Element and text location data:
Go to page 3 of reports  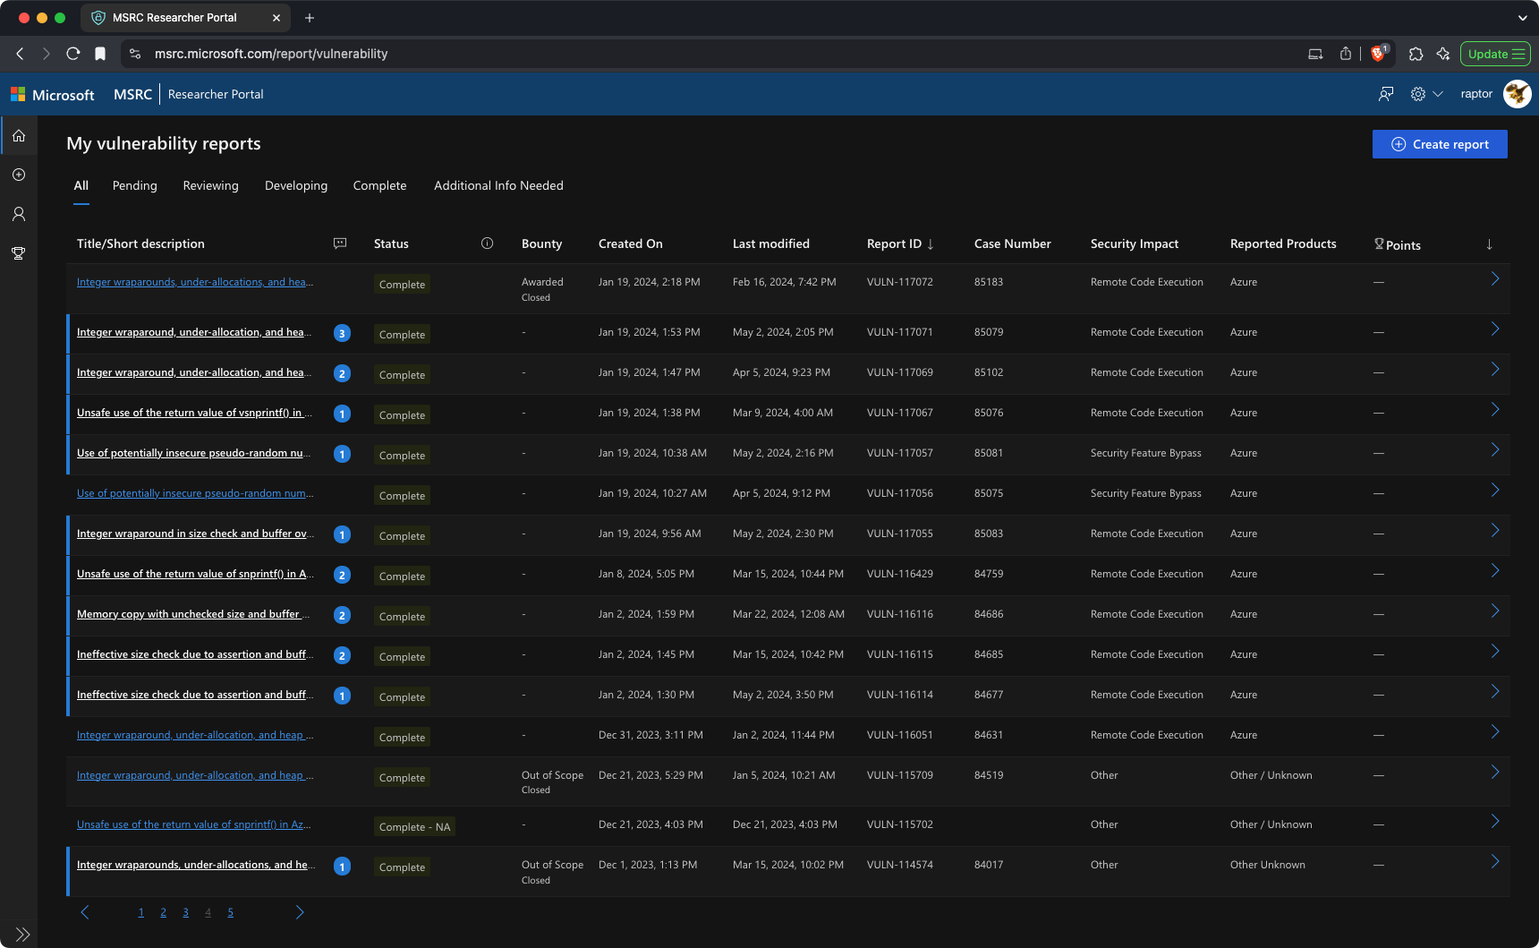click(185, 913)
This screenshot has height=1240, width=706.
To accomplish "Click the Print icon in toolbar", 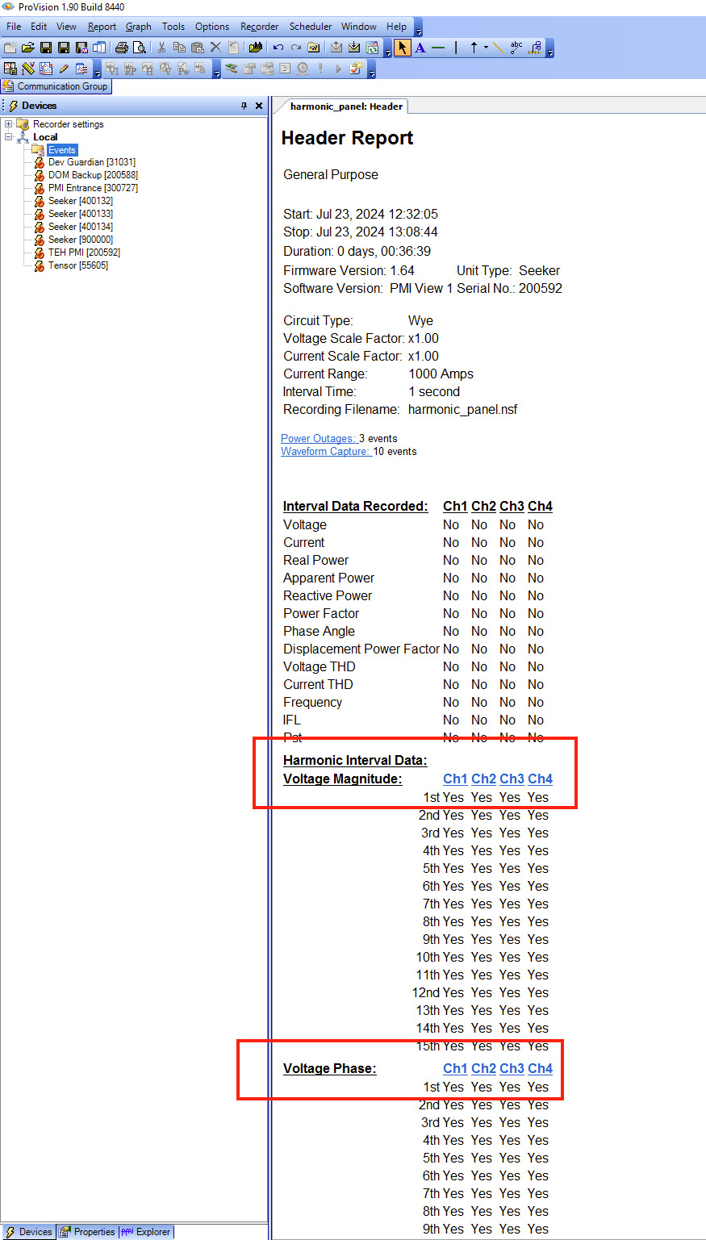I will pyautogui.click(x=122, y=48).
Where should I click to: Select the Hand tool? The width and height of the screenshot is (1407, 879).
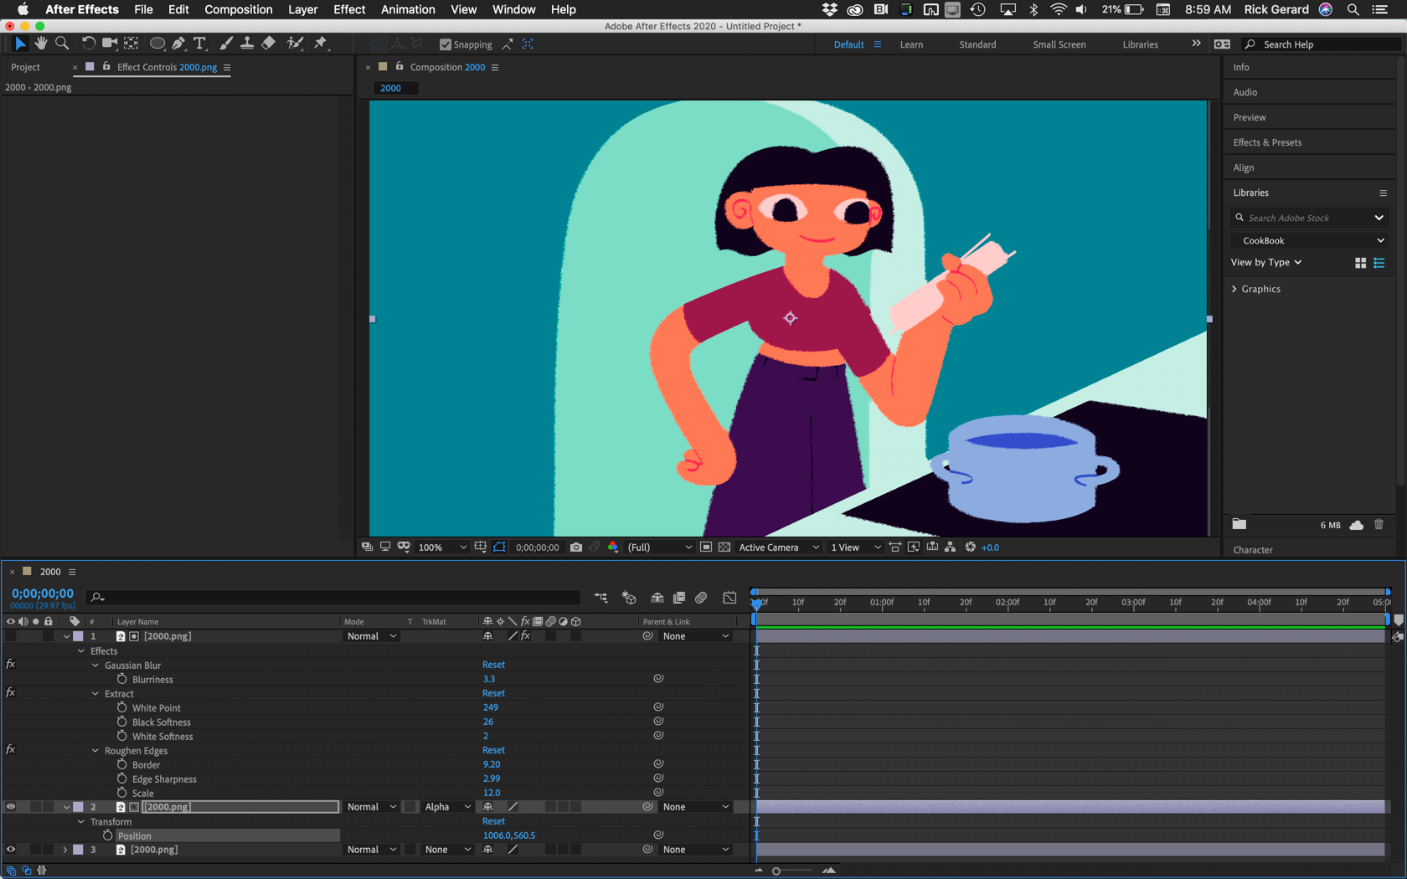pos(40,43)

What is asked: Report how many lines in the rows above contain the string "width", treating uppercase and lowercase letters as different. Give only the number.

Answer to this problem: 2